Joe on the Mormon Church and Raising Kids
Is your family Mormon?
Joe: We’re not Mormon, even though we call ourselves an Independent Fundamentalist Mormon. The reason for us coming out at this time is we feel that these questions about family and the structure along our faith that we believe is an important part of us. America’s ready to have that kind of discussion and we should be allowed to worship according to our conscience, in this time and in this country that was based upon religious freedom.
How do you think the Mormon Church will receive your book and your publicity?

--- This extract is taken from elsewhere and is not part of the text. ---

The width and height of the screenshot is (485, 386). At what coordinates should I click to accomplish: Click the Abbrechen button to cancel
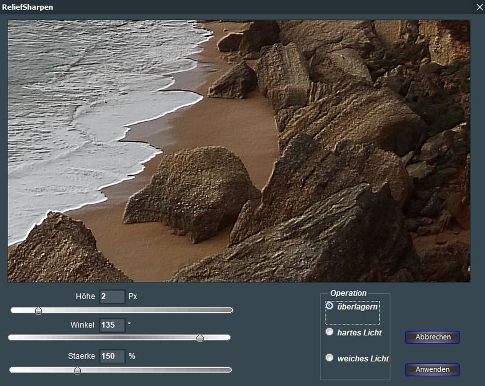pyautogui.click(x=432, y=337)
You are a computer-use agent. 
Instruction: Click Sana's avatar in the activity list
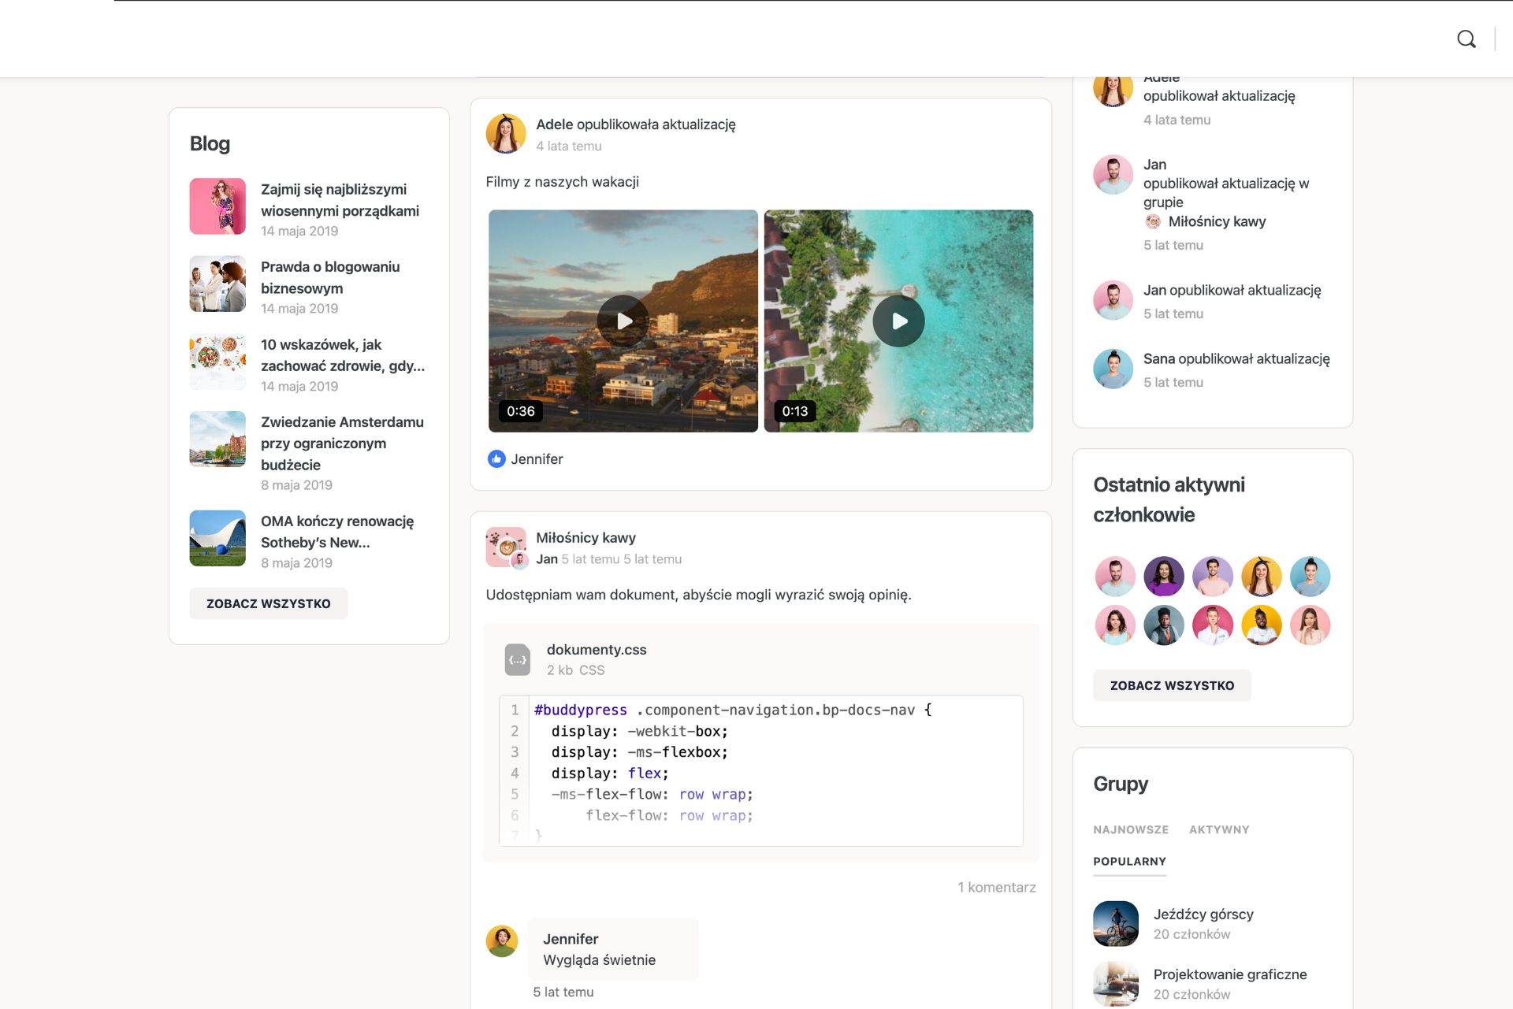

Joe: I think the Mormon Church is very defensive typically because anytime I travel, if I tell somebody I'm from Utah, and they say “Oh are you a Mormon?” and you know, in my view, I’m Mormon. The Church is defensive in that they have done away with it since 1890 but they can’t get away from that stigma. So I think on one part, they’re going to be cautious about any association with our book, but I hope our book is very strong in making [the] distinction not only about Mormons but about the diversity within the Mormon fundamentalist you know, whether it’s Warren Jeff and the typical stigma there which causes confusing because of the FLDS, the Fundamentalist Latter Day Saint Church. What we tried to do in our book is help people understand there’s a broad diversity on Mormon faith. I read one place that there’s more books about Joseph Smith, the founder of Mormonism then about any other figure in American history and so there are certainly a lot of diversity within the Mormon faith and what is Mormon and what that faith is about, it’s certainly under a lot of scrutiny now with two Mormon candidates running and the book of Mormon musical on Broadway right now.

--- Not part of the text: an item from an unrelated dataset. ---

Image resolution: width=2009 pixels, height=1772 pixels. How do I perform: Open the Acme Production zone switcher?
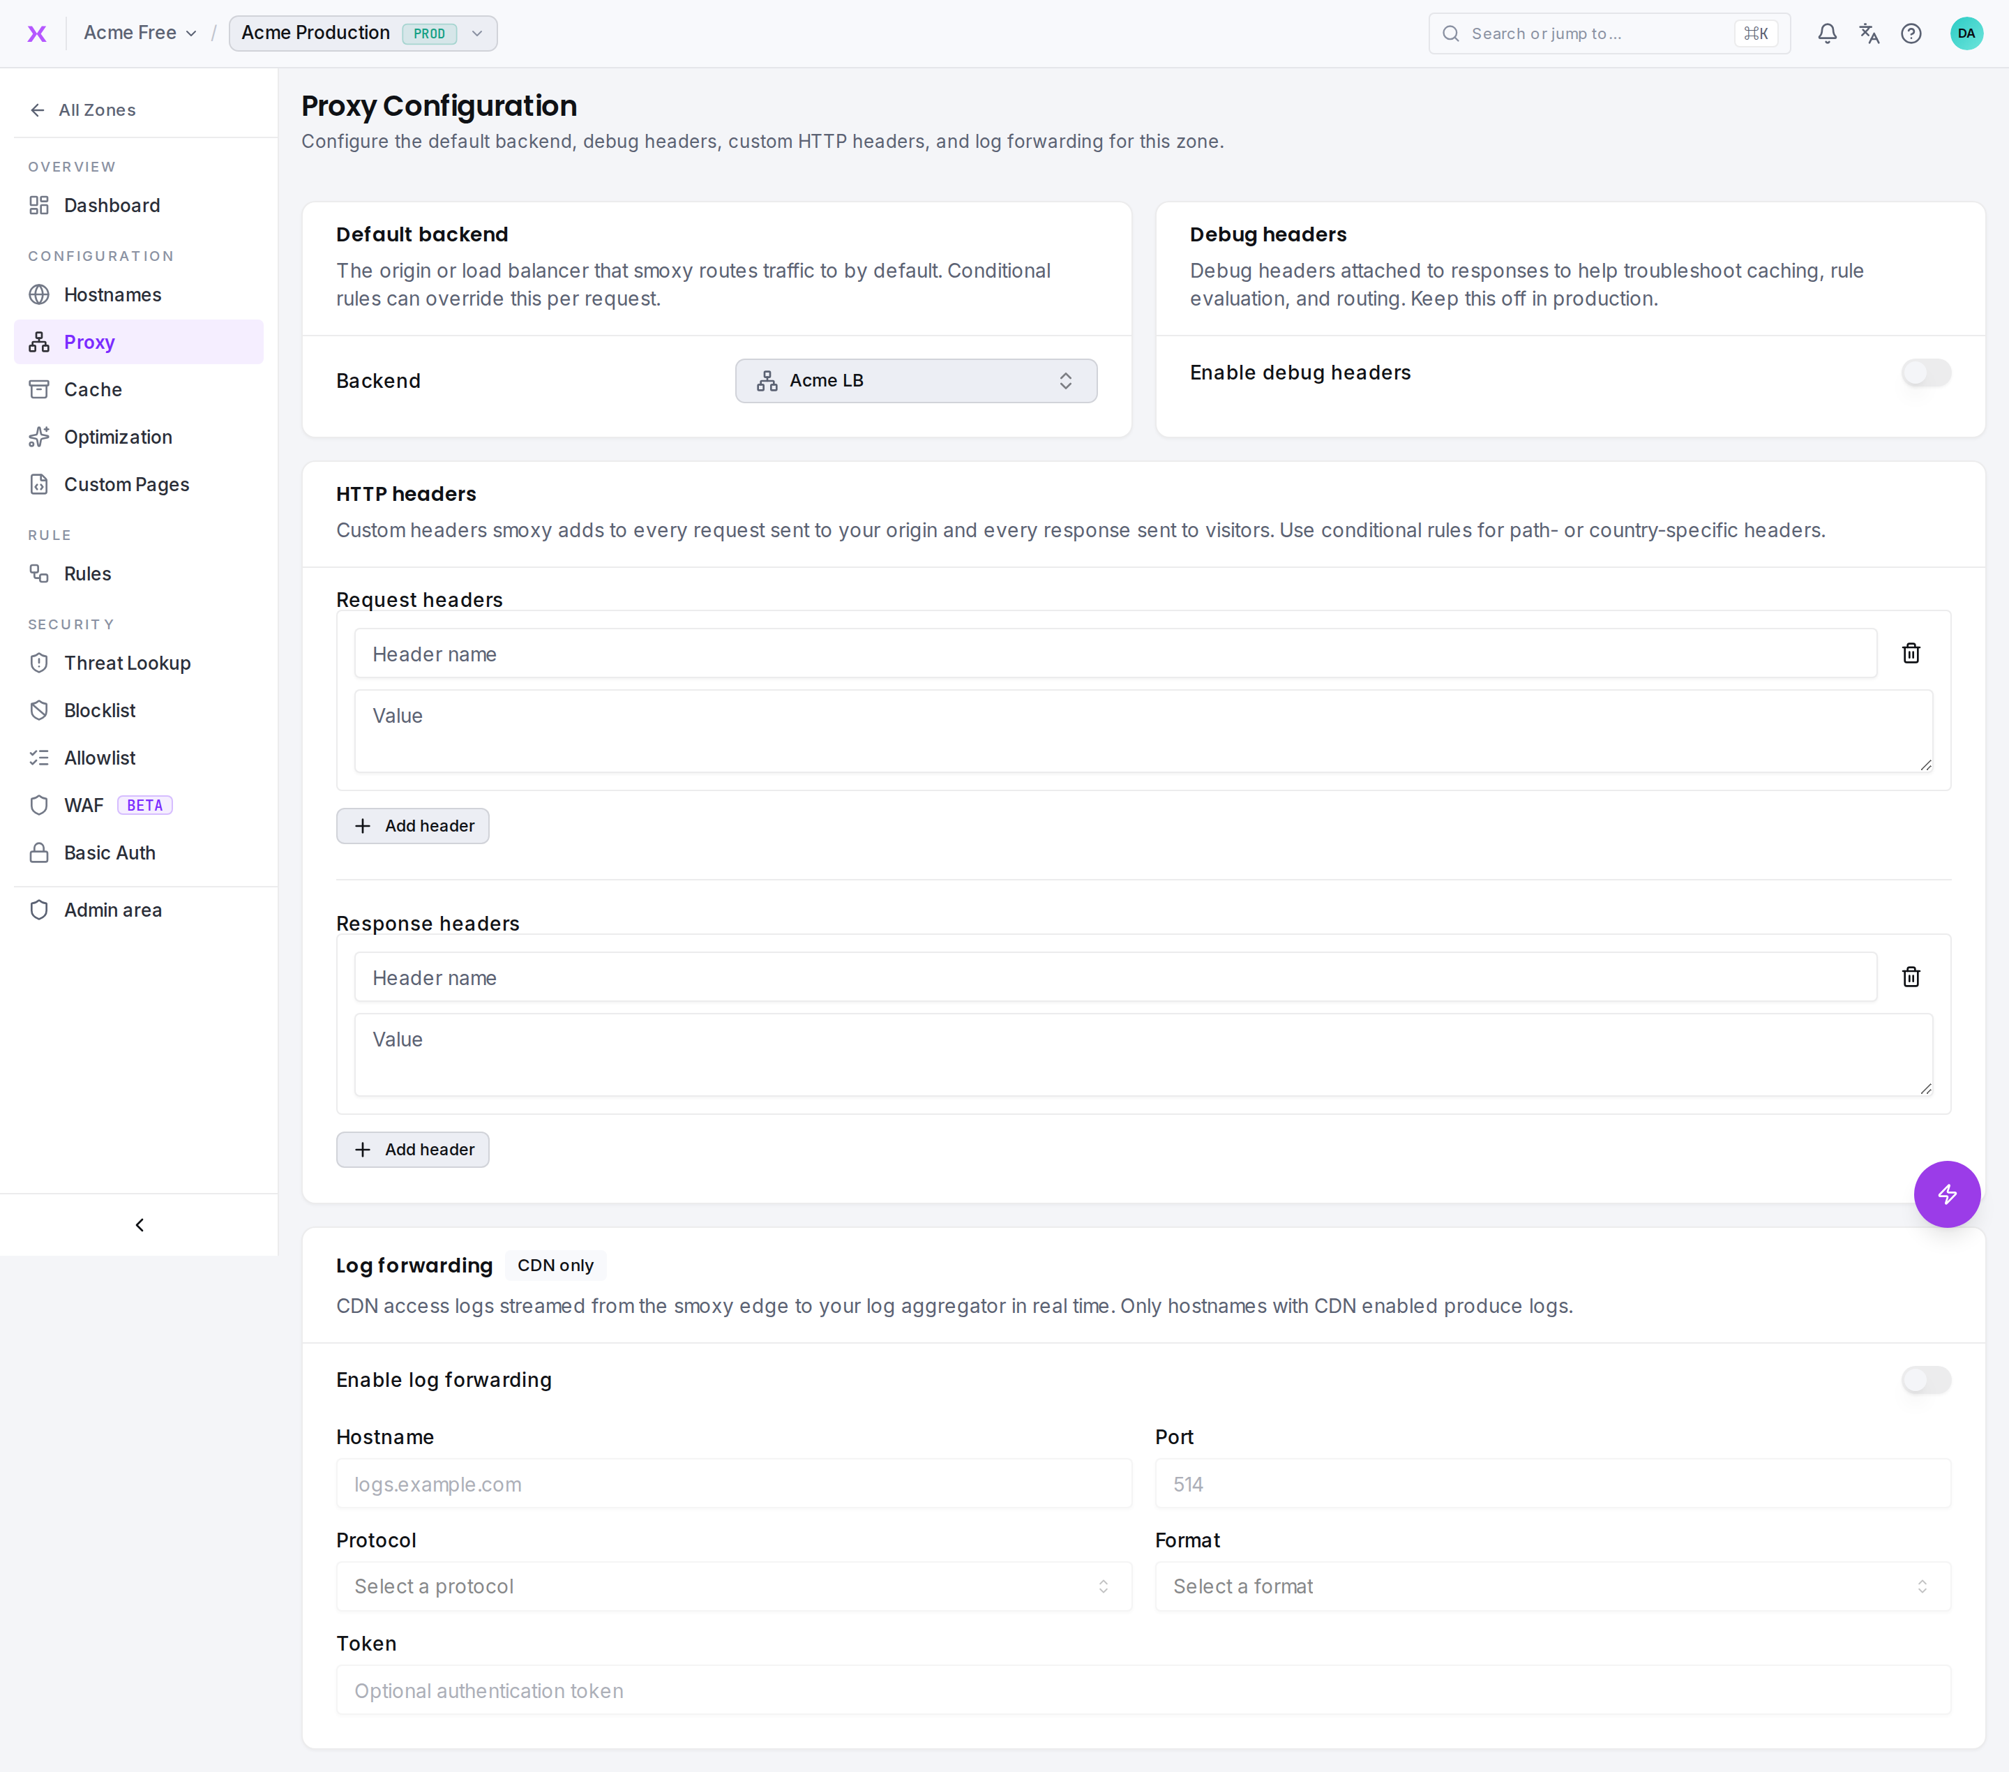click(x=363, y=33)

Are you concerned that you will be arrested or there will be legal action taken against you when you go home?
Joe: Well, it’s a felony, there’s no questions; it’s a felony, [and] it’s a risk. We’re not looking for legalization. We are really looking for decriminalization. We want to be decriminalized and my relationship is not felonious. There’s other relationships that we may not agree with but are accepted in America you know; that people live together without marriage and all kinds of different arrangements that are considered felony. Well polygamy has been around before America started. Polygamy has been our tradition you know, [for] six generations. My family goes back, it’s not going away. The answer is – should the state be able to determine whether we’re married or not and we say no. We’re not asking for state sanction, we’re just asking for a decriminalization.
Do you encourage your children to eventually marry into polygamous families?
Joe: I just had my first daughter married last month and it was hard to have one leave the nest. It’s my first one and she married somebody of the culture or the faith but it’s monogamous and they don’t know whether they will or not. That was Laura, she’s in the book. I had three of my children write a chapter in the book and we did that on purpose because that’s another stereotype: that we’re forcing our kids. Hey that’s what you believe, you want your kids to have those same faith and values but the integral part of our faith is this concept and very intriguing in a Mormon doctrine, it’s something called Free Agency, this idea that we were put down here with choice. I think that’s an important part of Christianity, Christ gave us a choice. We wouldn’t always choose right and we would choose wrong and right and yet we have Christ as our savior. We feel like first of all among our doctrine is this idea of the eternal progression and plural marriage is something that allows you to progress internally. But it doesn’t mean that [if] somebody doesn’t like plural marriage, they’re going to some hell and so we don’t feel like our children had failed because they don’t end in plural marriage. We want to encourage them all to find their own path with God and it’s more important that they have a connection to our father in heaven and that they follow the path that they see fit. It’s a challenging way to live and it takes a very strong faith to do it.